The ecological consciousness-raising of Manhattan high society continues apace. On Sunday, April 22—Earth Day!—Muffie Potter Aston and others clambered up a steep path on the northern stretch of Central Park West to dedicate something called the Peter Jay Sharp Children’s Glade, featuring winding woodland paths, sitting areas fashioned from boulders, and plenty of well-maintained kelly-green grass. A quintet from Juilliard had been hired to play under a blossoming bough.
Ms.

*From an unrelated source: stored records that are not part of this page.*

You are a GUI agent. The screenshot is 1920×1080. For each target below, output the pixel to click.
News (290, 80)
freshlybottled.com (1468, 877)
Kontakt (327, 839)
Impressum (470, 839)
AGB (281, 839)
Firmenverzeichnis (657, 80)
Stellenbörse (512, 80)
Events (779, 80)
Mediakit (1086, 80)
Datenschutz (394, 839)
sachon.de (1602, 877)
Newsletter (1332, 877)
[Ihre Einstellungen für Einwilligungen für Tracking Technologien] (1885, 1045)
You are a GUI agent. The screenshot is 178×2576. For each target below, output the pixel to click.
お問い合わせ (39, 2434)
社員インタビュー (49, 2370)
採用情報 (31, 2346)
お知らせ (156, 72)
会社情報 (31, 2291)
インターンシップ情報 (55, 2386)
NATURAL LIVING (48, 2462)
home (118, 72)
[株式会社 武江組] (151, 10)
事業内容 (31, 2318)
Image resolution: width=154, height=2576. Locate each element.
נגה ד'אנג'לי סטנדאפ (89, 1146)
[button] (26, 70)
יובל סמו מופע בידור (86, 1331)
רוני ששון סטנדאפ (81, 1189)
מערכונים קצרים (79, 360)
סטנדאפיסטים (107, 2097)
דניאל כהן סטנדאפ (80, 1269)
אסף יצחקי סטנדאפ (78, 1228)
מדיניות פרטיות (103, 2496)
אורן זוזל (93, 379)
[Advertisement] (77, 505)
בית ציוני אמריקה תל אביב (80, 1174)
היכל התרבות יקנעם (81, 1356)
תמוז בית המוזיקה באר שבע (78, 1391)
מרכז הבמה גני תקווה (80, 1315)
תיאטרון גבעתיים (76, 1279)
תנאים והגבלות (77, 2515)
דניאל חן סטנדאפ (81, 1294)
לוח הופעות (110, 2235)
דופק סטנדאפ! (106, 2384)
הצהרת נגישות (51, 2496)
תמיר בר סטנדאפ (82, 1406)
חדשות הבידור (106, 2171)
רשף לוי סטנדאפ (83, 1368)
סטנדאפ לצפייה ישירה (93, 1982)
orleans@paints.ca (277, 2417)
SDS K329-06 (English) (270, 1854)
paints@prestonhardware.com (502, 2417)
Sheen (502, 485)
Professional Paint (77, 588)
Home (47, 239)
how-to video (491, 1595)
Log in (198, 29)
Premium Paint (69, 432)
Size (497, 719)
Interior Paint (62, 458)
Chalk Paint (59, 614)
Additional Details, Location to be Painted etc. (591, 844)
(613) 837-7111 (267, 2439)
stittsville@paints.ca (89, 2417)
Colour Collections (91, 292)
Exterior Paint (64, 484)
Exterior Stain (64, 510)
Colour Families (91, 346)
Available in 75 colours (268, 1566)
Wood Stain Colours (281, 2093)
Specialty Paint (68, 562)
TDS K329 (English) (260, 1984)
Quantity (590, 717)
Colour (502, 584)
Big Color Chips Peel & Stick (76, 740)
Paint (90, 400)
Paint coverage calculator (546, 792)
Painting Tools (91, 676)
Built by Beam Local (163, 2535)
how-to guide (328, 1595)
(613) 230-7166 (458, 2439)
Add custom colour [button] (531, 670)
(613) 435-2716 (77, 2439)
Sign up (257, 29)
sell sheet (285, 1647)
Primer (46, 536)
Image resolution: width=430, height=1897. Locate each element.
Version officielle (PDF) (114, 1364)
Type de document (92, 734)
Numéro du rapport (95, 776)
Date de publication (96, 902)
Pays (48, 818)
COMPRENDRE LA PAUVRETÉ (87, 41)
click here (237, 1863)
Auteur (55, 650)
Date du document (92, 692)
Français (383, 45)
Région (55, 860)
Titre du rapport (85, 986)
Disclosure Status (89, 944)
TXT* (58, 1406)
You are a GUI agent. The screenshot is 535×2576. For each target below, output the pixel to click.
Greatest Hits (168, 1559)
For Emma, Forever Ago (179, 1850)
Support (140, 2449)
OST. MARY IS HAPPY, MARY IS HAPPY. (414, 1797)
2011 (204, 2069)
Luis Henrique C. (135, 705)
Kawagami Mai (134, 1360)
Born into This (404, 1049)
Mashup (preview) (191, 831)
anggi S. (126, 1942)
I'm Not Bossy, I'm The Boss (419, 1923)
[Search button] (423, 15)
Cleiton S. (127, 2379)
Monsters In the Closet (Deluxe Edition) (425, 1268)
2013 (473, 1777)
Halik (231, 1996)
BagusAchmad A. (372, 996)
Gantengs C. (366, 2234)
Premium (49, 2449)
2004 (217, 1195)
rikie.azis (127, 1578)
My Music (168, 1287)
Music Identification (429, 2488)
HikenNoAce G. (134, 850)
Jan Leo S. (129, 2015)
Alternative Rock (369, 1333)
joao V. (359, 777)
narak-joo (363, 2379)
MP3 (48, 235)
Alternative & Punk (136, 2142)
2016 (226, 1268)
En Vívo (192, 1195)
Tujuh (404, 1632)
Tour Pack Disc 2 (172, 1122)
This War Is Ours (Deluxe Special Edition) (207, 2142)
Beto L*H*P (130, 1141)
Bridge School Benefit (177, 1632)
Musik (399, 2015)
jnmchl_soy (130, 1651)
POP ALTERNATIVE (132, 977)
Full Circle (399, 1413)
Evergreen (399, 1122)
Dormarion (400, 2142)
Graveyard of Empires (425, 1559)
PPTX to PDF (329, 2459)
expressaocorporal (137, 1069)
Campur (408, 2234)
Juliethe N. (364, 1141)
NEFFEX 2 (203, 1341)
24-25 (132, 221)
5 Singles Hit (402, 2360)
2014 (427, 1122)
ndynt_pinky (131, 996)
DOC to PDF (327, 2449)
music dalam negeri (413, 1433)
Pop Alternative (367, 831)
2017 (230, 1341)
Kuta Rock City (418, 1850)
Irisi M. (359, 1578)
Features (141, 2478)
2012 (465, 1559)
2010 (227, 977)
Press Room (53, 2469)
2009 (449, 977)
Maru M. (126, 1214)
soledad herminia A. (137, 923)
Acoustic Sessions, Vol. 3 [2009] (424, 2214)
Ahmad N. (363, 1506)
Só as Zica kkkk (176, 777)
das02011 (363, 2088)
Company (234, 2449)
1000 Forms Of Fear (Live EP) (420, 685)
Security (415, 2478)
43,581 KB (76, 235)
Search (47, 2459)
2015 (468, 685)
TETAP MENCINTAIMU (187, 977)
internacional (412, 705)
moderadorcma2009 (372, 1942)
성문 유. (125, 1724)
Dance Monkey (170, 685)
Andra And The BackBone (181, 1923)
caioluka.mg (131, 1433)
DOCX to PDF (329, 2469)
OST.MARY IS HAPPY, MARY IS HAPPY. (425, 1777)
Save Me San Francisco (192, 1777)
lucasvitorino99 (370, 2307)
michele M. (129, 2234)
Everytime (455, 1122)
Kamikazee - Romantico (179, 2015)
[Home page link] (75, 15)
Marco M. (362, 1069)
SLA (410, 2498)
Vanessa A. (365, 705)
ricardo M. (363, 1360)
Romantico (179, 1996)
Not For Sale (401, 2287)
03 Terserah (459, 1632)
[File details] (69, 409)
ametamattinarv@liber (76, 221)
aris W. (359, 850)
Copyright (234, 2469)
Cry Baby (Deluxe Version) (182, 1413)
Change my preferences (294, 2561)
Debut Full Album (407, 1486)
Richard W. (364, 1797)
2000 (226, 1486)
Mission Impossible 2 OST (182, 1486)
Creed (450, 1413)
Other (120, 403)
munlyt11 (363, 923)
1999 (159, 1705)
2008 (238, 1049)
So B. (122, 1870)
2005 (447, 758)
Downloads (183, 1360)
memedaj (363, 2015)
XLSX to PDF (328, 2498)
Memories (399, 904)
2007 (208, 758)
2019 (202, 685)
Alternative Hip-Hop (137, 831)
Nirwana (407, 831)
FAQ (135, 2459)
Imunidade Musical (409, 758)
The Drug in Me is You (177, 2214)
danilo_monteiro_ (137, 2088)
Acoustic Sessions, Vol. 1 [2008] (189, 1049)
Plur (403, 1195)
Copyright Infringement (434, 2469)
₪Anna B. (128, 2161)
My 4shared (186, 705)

Aston, the Type-A philanthropist, socialite and former vice president of public relations for luxury-bauble conglomerate Van Cleef & Arpels, was looking optimistic in salmon-colored pants. “Anyone who says that they don’t see a difference in what’s happening to our environment and to our weather patterns is obviously burying their head in the sand,” she rasped, standing in a patch of mottled sunlight. “My daughter’s birthday was on Jan. 6. It was so warm on Jan. 6 that we ended up having a birthday-party picnic lunch outside. But here, two weeks ago, you needed to have a fur coat in April because it was so cold. That’s insane!” Ms. Aston paused and then soberly evoked Winston Churchill. “The facts are right in front of us,” she said, “and unless we start to get real and roll up our sleeves and do something about it, we’re all going to be in a lot of trouble.”
Nearby, Jim Taylor, the publisher of Town and Country magazine, was also enjoying the fresh air. Just back from Paris (“They’re 15 to 20 years ahead of us on the environment,” he said), Mr. Taylor expressed gratitude that the Central Park Conservancy, which funded the Glade project, was paying attention to the above–96th Street West Side crowd. “It’s extremely important to us, because I happen to live right in that building,” he said, pointing to the windows of his pre-war co-op.